北村ラムダッシュの強みは、シェーバーの本質価値である刃とモーターにあります。
ラムダッシュシリーズの全機種に、焼き、鍛え、研ぎ澄ますといった日本刀と同様の製法で造りあげた、強く鋭い「30°鋭角内刃」を搭載しています。
電動シェーバーは、内刃と外刃でヒゲをはさんでカットする仕組みになっています。外刃で肌を守りながらヒゲを絞り出し、30°というナノレベルまで研ぎ澄ました内刃で、硬く太いヒゲも根元からスパッとカットするので、肌を傷めずに深剃りを実現することができます。
心臓部となるモーターは、ラムダッシュ史上最速[1]のリニアモーター駆動を実現しています。毎分約14,000のストローク数で、一度とらえたヒゲを逃さずカットし、シェービング時間も短縮できます。
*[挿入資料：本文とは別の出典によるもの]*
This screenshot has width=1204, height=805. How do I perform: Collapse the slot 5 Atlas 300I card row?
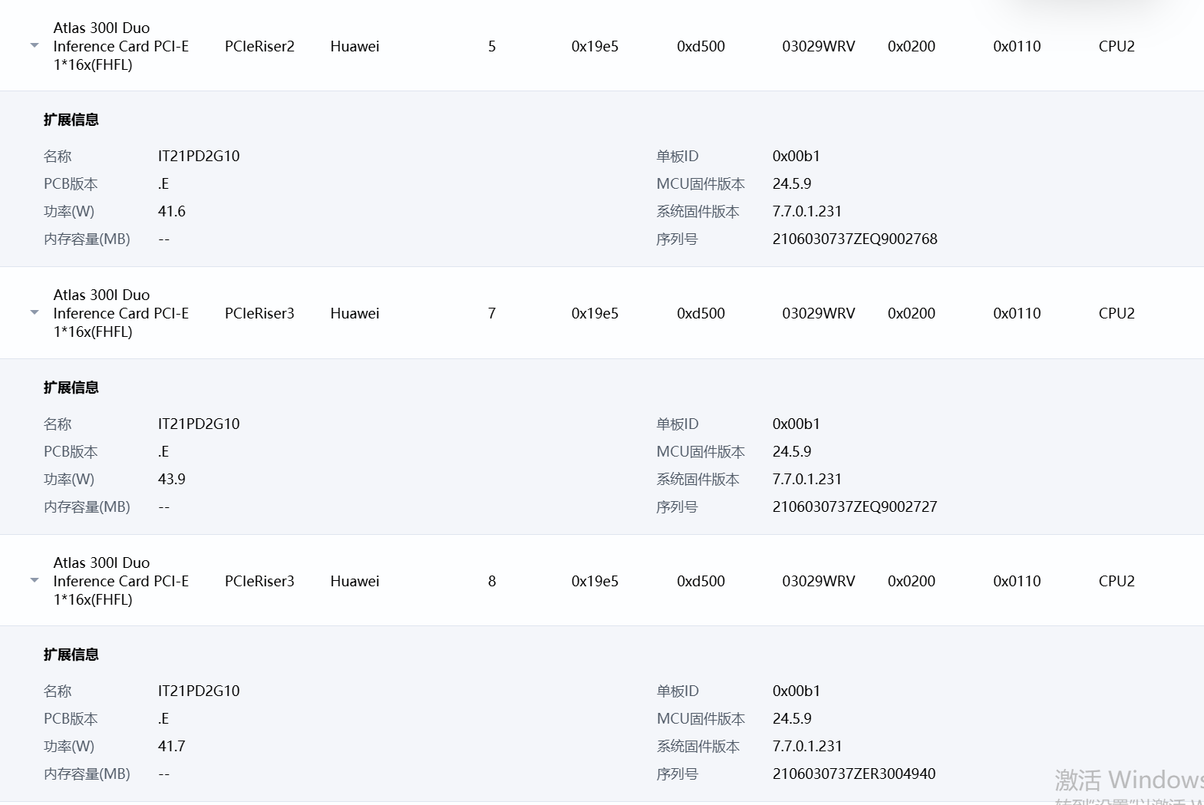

ラムダッシュはシェーバーの本質価値である刃とモーターにこだわり開発を続け、電動シェーバーの市場をリードしてきました。

電動シェーバー市場に新風を吹き込む

左がラムダッシュ パームイン、右が従来のラムダッシュ
左がラムダッシュ パームイン、右が従来のラムダッシュ
では、ラムダッシュ パームインが誕生した経緯を教えてください。
田中当社のシェーバー購入者を対象としたアンケート結果では、満足度約95%と多くの方に満足いただいています。
また、シェーバーという商品が探究心を掻き立てられるカテゴリーではないといった特性もあり、一度手にしたメーカーを使い続ける方が多い傾向があります。私達もヒゲを剃る(深剃りと肌へのやさしさ)いう本質機能に特化し、その不満点を改善し、さらなる剃り性能を追求していくといった開発姿勢がベースでした。
北村パナソニックは、常にユーザーに良いものを届けたいという想いで開発をしています。次なる商品を企画するにあたり、社内で意見交換を重ねた結果、ひとつの結論に辿り着きました。現代の電動シェーバーには“ワクワク感”が足りない、と。
そもそもヒゲ剃りという行為自体を、単なる習慣や義務と捉えているお客様が少なくありません。そのため、電動シェーバーを選ぶ際も、失敗したくないから、と今までと同じようなものを買うわけです。
そこで私たちが、毎日のヒゲ剃りが楽しみになるような電動シェーバーを生み出したい、と思ったんです。